Blind Gods and Broken Screens: Architecting a Secure, Intent-Centric Mobile Agent Operating System

The evolution of Large Language Models (LLMs) has shifted mobile computing from App-centric interactions to system-level autonomous agents. Current implementations predominantly rely on a "Screen-as-Interface" paradigm, which inherits structural vulnerabilities and conflicts with the mobile ecosystem's economic foundations. In this paper, we conduct a systematic security analysis of state-of-the-art mobile agents using Doubao Mobile Assistant as a representative case. We decompose the threat landscape into four dimensions - Agent Identity, External Interface, Internal Reasoning, and Action Execution - revealing critical flaws such as fake App identity, visual spoofing, indirect prompt injection, and unauthorized privilege escalation stemming from a reliance on unstructured visual data. To address these challenges, we propose Aura, an Agent Universal Runtime Architecture for a clean-slate secure agent OS. Aura replaces brittle GUI scraping with a structured, agent-native interaction model. It adopts a Hub-and-Spoke topology where a privileged System Agent orchestrates intent, sandboxed App Agents execute domain-specific tasks, and the Agent Kernel mediates all communication. The Agent Kernel enforces four defense pillars: (i) cryptographic identity binding via a Global Agent Registry; (ii) semantic input sanitization through a multilayer Semantic Firewall; (iii) cognitive integrity via taint-aware memory and plan-trajectory alignment; and (iv) granular access control with non-deniable auditing. Evaluation on MobileSafetyBench shows that, compared to Doubao, Aura improves low-risk Task Success Rate from roughly 75% to 94.3%, reduces high-risk Attack Success Rate from roughly 40% to 4.4%, and achieves near-order-of-magnitude latency gains. These results demonstrate Aura as a viable, secure alternative to the "Screen-as-Interface" paradigm.

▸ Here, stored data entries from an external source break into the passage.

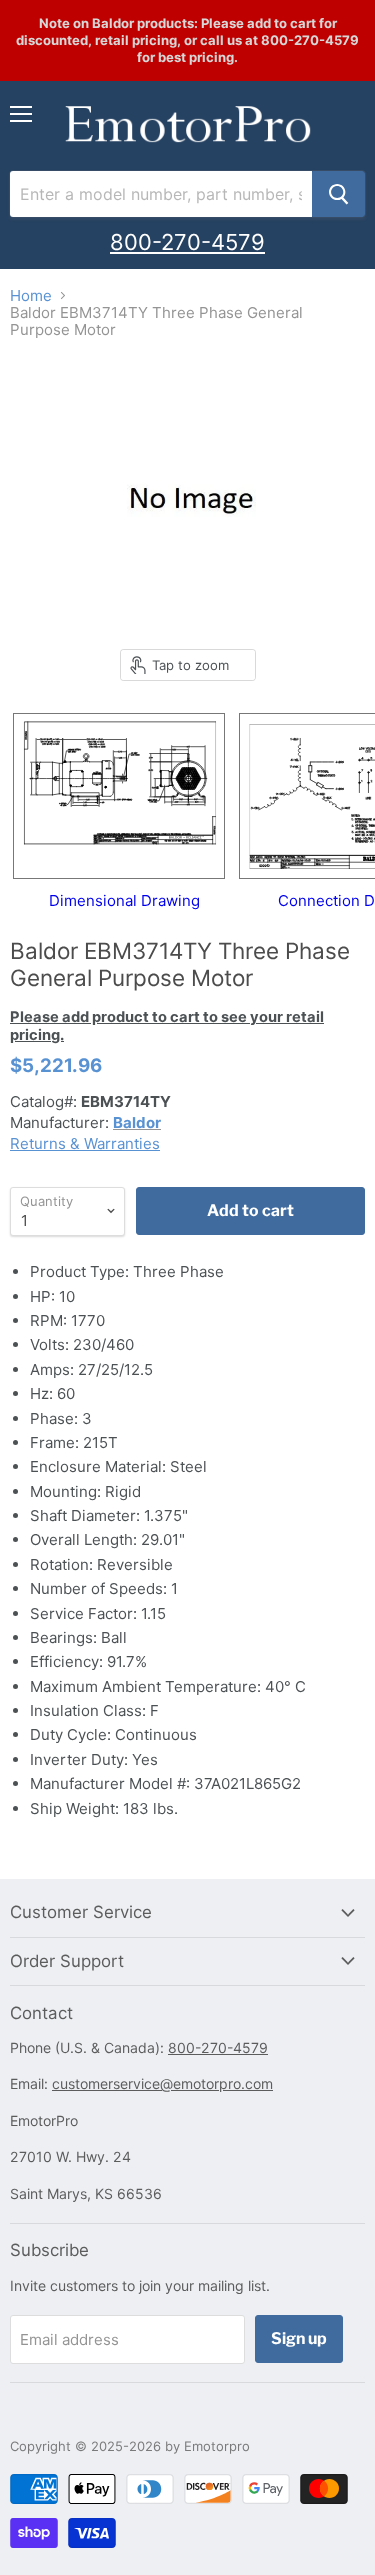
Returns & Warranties (85, 1143)
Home (31, 295)
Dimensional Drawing (124, 900)
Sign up (299, 2338)
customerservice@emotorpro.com (162, 2083)
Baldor (137, 1122)
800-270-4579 (187, 242)
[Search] (338, 194)
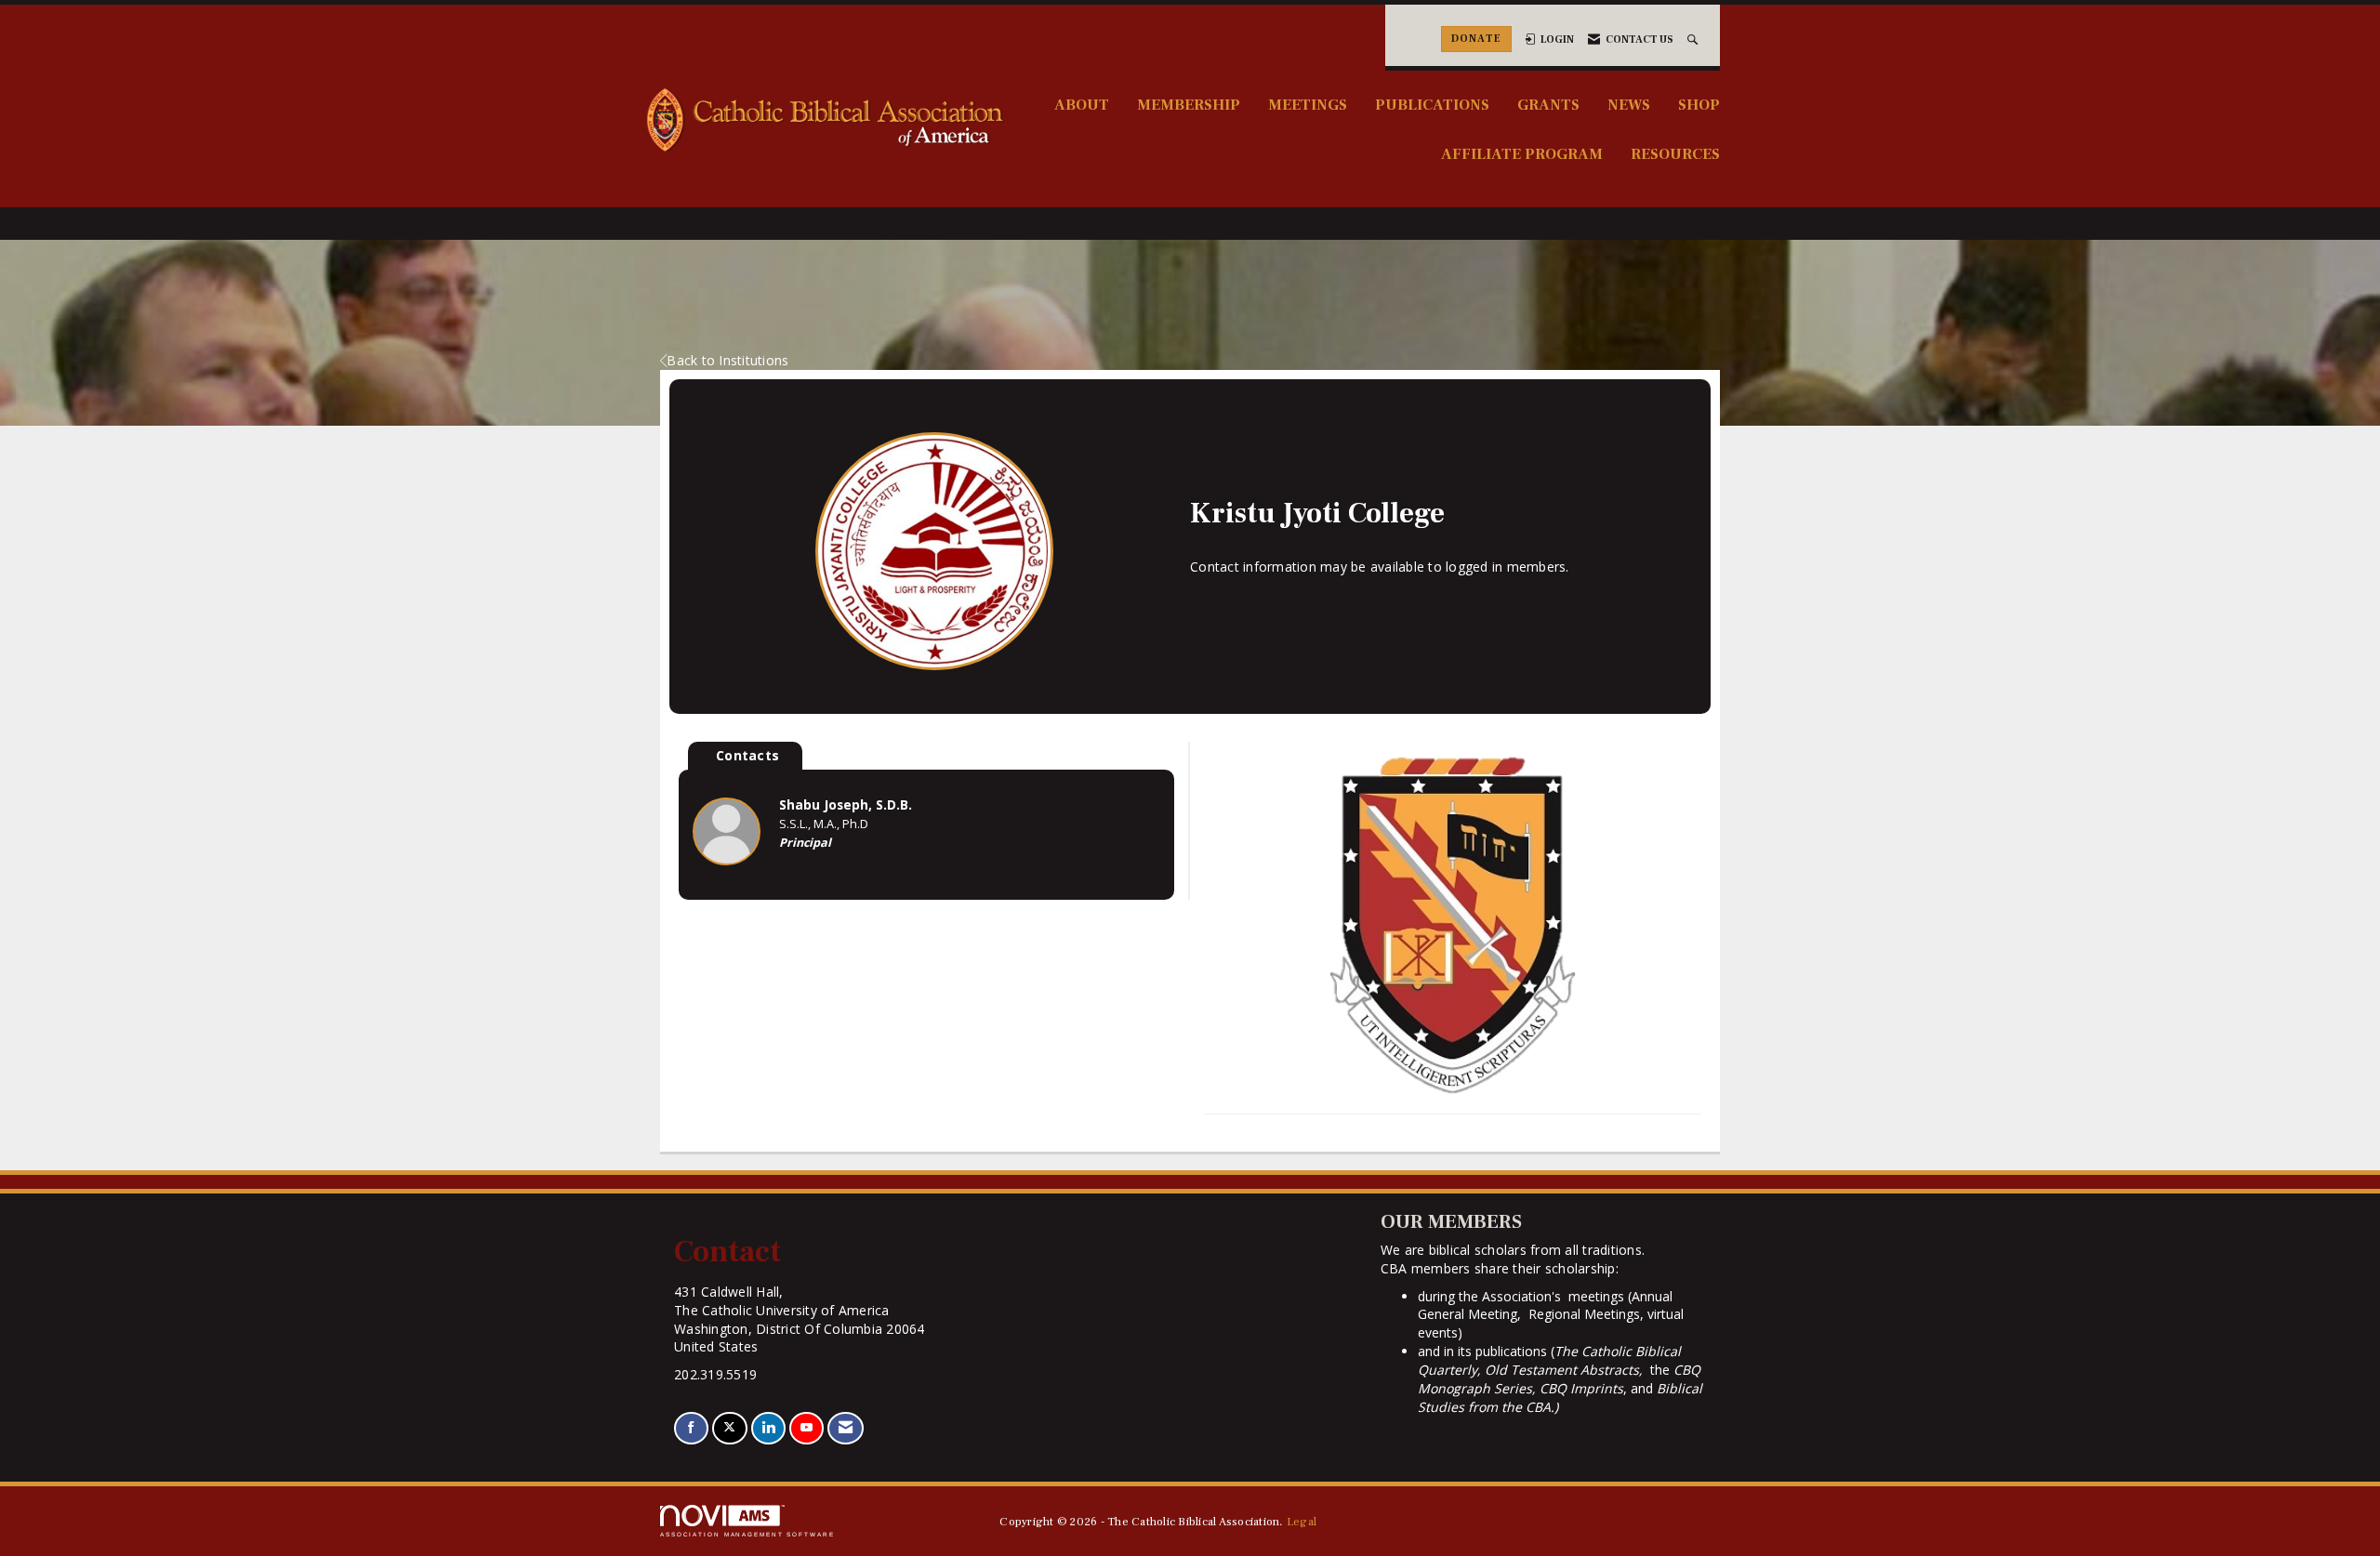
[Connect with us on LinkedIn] (768, 1428)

翻译：大型语言模型（LLMs）的发展正将移动计算从以应用为中心的交互模式转向系统级自主智能体。当前的实现主要依赖于“屏幕即接口”范式，该范式继承了结构性安全漏洞，并与移动生态系统的经济基础相冲突。本文以豆包移动助手为代表案例，对最先进的移动智能体进行了系统性安全分析。我们将威胁格局分解为四个维度——智能体身份、外部接口、内部推理和动作执行——揭示了因依赖非结构化视觉数据而产生的关键缺陷，例如虚假应用身份、视觉欺骗、间接提示注入和未经授权的权限提升。为应对这些挑战，我们提出了Aura，一种用于全新安全智能体操作系统的智能体通用运行时架构。Aura以结构化的、智能体原生的交互模型取代了脆弱的GUI抓取。它采用中心辐射型拓扑结构，其中特权系统智能体编排意图，沙盒化的应用智能体执行特定领域任务，而智能体内核则仲裁所有通信。智能体内核强制执行四大防御支柱：（i）通过全局智能体注册表实现加密身份绑定；（ii）通过多层语义防火墙进行语义输入净化；（iii）通过污点感知内存和计划轨迹对齐保障认知完整性；（iv）通过不可否认审计实现细粒度访问控制。在MobileSafetyBench上的评估表明，与豆包相比，Aura将低风险任务成功率从约75%提升至94.3%，将高风险攻击成功率从约40%降低至4.4%，并实现了近数量级的延迟增益。这些结果证明了Aura是“屏幕即接口”范式的一个可行且安全的替代方案。